No entanto, produziu-se uma divisão universalmente aceita para separar os profissionais da academia e os da curadoria: os primeiros estariam voltados para a formulação de discursos gerais para publicações ou cursos universitários, utilizando imagens das obras mais representativas como ilustração; os segundos se especializariam no trabalho com peças originais em museus, salas de marchands ou coleções.3 3 Essa dicotomia deu origem a muitos comentários, que quase sempre caracterizaram tal dissociação com todos os tipos de considerações. Cf. Bernier (2002); Haxthausen (2002); Belda e Marín Torres (2006). A partir desse quadro, museus universitários teriam o potencial de conectar essas duas polaridades. Ana Gonçalves Magalhães e Helouise Costa fazem bem em lembrar especialmente a figura de Paul J. Sach, porque - assim como elas - ele combinou em seu trabalho o ensino universitário e a curadoria museológica na Universidade Harvard, onde foi diretor do Fogg Museum e onde ministrou, de 1922 a 1953, o curso “Museum Work and Museum Problems”. Um dos alunos mais proeminentes desse curso foi Alfred Barr, que também foi professor universitário de história da arte antes de ser nomeado o primeiro diretor do Museum of Modern Art (MoMA). Como ignorar o múltiplo perfil profissional desses ou de muitos outros colegas seus contemporâneos? Foram inúmeros os professores de história da arte que também exerceram a crítica de arte; a lista é especialmente densa e brilhante entre os italianos, com Lionello Venturi ou Roberto Longhi à frente, mas também cabe citar o norte-americano Meyer Schapiro ou o britânico Adrian Stokes. E não foram poucos os que combinaram escrita e curadoria, como o crítico e historiador inglês Herbert Read, fundador do Institute of Contemporary Art, ou seu compatriota Kenneth Clark, diretor da Tate Gallery londrina.
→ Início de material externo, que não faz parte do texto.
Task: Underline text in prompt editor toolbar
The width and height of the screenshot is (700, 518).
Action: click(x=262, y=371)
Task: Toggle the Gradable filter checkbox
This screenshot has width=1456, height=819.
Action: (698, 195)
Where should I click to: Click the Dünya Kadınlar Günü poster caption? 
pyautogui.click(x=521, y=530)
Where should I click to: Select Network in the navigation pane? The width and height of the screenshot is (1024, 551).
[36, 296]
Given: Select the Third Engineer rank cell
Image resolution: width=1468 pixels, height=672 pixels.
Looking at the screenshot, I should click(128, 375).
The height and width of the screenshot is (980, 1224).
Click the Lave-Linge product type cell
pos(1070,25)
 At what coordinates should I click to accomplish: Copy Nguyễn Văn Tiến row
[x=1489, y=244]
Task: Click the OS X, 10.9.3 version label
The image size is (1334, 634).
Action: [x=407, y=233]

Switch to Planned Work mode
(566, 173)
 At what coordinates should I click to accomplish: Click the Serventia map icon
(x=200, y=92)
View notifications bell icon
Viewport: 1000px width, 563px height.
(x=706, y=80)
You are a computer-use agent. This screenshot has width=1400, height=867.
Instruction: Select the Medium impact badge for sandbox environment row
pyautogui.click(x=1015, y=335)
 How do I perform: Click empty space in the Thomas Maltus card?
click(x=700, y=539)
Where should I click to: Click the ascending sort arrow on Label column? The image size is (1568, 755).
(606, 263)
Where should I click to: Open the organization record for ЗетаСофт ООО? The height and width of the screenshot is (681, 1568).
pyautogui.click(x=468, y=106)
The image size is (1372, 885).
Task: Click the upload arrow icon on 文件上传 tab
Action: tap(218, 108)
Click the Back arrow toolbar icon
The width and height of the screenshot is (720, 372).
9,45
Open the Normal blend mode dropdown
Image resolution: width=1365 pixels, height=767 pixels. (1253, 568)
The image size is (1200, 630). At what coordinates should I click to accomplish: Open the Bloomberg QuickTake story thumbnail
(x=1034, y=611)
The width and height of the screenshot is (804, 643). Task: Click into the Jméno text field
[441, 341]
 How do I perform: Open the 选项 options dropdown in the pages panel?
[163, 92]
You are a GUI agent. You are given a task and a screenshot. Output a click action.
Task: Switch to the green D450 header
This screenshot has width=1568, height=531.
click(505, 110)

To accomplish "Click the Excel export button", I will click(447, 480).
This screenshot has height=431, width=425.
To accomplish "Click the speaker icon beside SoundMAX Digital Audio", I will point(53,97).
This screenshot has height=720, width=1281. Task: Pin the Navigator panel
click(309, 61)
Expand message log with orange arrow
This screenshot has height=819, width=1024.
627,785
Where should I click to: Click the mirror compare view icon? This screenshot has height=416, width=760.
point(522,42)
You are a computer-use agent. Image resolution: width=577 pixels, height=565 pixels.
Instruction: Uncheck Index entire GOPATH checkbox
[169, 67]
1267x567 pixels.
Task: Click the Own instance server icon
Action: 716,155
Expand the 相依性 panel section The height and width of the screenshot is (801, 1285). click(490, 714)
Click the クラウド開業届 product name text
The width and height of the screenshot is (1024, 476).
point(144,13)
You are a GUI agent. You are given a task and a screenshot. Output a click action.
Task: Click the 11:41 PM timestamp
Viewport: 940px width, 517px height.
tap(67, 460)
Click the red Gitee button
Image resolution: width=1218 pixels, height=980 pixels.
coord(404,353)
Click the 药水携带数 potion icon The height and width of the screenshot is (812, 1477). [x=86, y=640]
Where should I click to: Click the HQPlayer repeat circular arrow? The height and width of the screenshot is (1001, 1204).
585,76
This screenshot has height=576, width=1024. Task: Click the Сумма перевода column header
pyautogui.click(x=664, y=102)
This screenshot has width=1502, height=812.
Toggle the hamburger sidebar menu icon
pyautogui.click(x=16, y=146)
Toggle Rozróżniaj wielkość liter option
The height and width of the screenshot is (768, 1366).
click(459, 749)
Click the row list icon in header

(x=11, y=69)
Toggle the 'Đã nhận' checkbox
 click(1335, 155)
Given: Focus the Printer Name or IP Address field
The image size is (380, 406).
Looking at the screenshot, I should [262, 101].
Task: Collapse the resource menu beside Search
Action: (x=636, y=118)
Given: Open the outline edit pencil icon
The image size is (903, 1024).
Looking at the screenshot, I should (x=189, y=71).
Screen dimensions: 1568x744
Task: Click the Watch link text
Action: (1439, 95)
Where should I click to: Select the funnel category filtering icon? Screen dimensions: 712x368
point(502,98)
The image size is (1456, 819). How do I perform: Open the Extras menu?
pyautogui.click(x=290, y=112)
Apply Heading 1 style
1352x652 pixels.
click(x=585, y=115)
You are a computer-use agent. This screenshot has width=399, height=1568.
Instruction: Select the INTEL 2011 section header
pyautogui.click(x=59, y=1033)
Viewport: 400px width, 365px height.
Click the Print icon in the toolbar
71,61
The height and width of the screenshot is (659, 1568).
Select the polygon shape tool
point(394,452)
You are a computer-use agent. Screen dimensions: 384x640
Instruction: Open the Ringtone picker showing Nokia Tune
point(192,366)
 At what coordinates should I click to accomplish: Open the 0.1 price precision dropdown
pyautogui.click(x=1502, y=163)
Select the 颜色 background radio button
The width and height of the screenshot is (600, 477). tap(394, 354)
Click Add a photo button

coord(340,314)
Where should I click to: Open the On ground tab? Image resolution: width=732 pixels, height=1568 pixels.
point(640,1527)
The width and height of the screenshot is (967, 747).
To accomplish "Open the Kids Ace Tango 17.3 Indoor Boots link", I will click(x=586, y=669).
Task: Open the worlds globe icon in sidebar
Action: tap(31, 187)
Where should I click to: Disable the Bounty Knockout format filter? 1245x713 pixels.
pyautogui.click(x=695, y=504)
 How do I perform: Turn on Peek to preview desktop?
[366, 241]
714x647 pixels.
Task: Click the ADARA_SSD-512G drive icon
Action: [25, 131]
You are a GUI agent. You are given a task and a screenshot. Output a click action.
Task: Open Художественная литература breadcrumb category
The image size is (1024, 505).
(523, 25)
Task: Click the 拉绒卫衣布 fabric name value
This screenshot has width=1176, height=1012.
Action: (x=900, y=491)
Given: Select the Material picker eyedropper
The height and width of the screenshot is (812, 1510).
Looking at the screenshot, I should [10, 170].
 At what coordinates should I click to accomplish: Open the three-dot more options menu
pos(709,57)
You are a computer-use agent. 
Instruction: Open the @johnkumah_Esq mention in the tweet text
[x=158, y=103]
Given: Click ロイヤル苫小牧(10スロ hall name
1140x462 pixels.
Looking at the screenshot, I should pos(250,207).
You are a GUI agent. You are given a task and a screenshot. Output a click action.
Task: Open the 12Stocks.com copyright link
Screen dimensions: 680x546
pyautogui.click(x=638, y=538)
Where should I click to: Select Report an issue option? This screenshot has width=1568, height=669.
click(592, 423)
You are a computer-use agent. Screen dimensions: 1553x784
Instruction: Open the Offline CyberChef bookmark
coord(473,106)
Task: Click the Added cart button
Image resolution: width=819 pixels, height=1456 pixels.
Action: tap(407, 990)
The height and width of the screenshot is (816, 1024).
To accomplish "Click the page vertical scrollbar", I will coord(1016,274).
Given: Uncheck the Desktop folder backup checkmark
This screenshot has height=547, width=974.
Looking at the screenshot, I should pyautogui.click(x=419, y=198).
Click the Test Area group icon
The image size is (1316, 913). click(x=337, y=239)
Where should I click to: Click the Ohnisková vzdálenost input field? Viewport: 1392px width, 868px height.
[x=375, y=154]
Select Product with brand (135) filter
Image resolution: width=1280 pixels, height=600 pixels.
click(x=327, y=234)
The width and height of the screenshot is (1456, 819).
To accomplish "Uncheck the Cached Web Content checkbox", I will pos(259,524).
No Brasil, essa transdisciplinaridade costuma ser personificada pelos modernistas Oswald e Mário de Andrade, mas também destacaria como exemplos as trajetórias de Sérgio Milliet, diretor do Museu de Arte Moderna (MAM) e da Bienal de São Paulo, e de Lourival Gomes Machado, também diretor do MAM e pioneiro no ensino de história da arte na Universidade de São Paulo (USP).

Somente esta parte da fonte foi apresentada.